Mulher e filho de 6 anos são mortos a facadas na Bahia; suspeito perseguia vítima há anos
Crime brutal em Ibirapitanga choca a região e evidencia casos recorrentes de feminicídio e violência doméstica no interior baiano.
Alerta: O texto a seguir aborda temas sensíveis, como violência contra a mulher, violência doméstica e estupro. Se você se identifica ou conhece alguém que passa por essa situação, ligue 180 e denuncie.
Karielle Lima Marques de Souza, de 23 anos, e seu filho, Nicolas Marques Sodré, de seis anos, foram assassinados a facadas no último domingo (5), em Ibirapitanga, no sul da Bahia. O principal suspeito, Rolemberg Santos de Pina, de 32 anos, foi encontrado morto horas depois em uma área rural de Maraú, com indícios de suicídio.
De acordo com a Polícia Civil da Bahia, Rolemberg atacou Karielle e Nicolas quando eles saíam de casa. Ambos chegaram a ser socorridos, mas não resistiram aos ferimentos. Após o crime, o suspeito fugiu e foi localizado já sem vida, em circunstâncias que sugerem suicídio.
Familiares relataram à TV Santa Cruz que Karielle era perseguida por Rolemberg desde a adolescência, mesmo após rejeitar repetidas investidas. Nos últimos dias, a perseguição teria se intensificado. Karielle planejava registrar um boletim de ocorrência na segunda-feira (6), mas foi morta antes de conseguir formalizar a denúncia.

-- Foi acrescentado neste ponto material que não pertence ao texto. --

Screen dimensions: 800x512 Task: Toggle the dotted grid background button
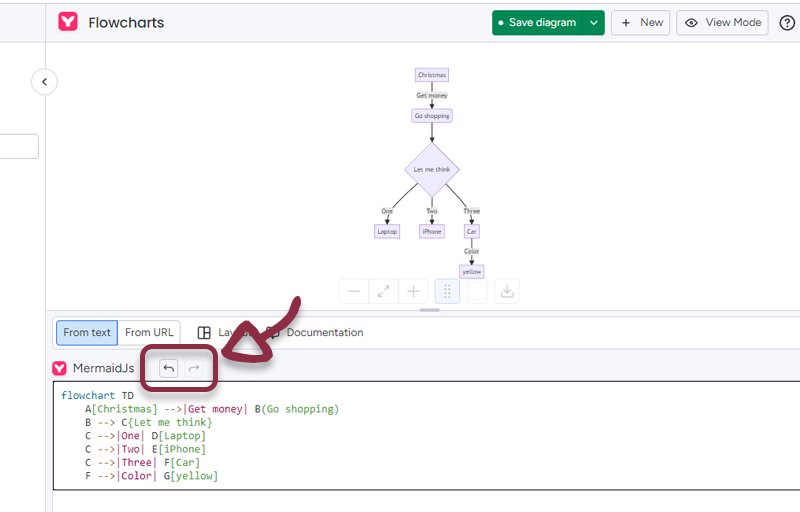pyautogui.click(x=447, y=291)
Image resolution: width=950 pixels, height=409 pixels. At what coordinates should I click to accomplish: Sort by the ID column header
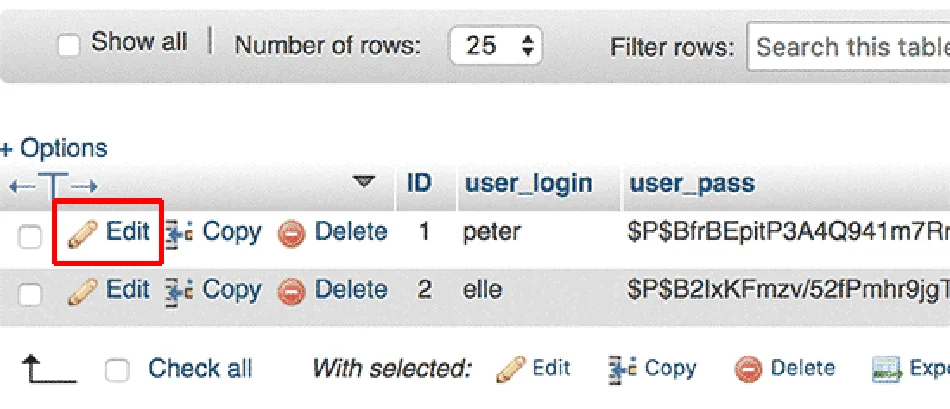(x=420, y=184)
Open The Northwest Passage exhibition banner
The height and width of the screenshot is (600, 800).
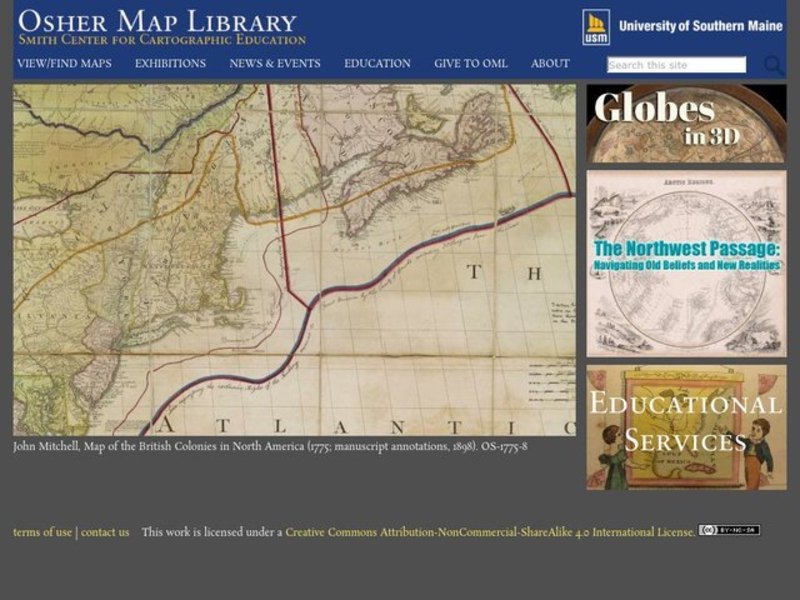pos(686,264)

Rolemberg residia no mesmo bairro da vítima. Aproveitando a ausência do marido de Karielle, ele aguardou do lado de fora da residência. Quando mãe e filho deixaram o imóvel, o suspeito atacou primeiro a criança e, em seguida, a mãe.
Karielle era atendente de classe no grupo escolar municipal Edson Ramos, trancista e praticante de capoeira. Ela havia se tornado mãe pela segunda vez há apenas dois meses.
O crime gerou grande comoção em Ibirapitanga, que decretou luto oficial e cancelou um evento sobre empreendedorismo feminino, organizado pela Secretaria de Emprego e Renda, Mulher e Juventude.
Karielle participou do concurso "Deusa de Ébano" do bloco Ilê Ayê, tradicional no carnaval de Salvador, em 2025. Em nota oficial, o bloco lamentou a morte, prestou solidariedade à família e destacou que o caso reflete a violência estrutural contra mulheres e pessoas negras.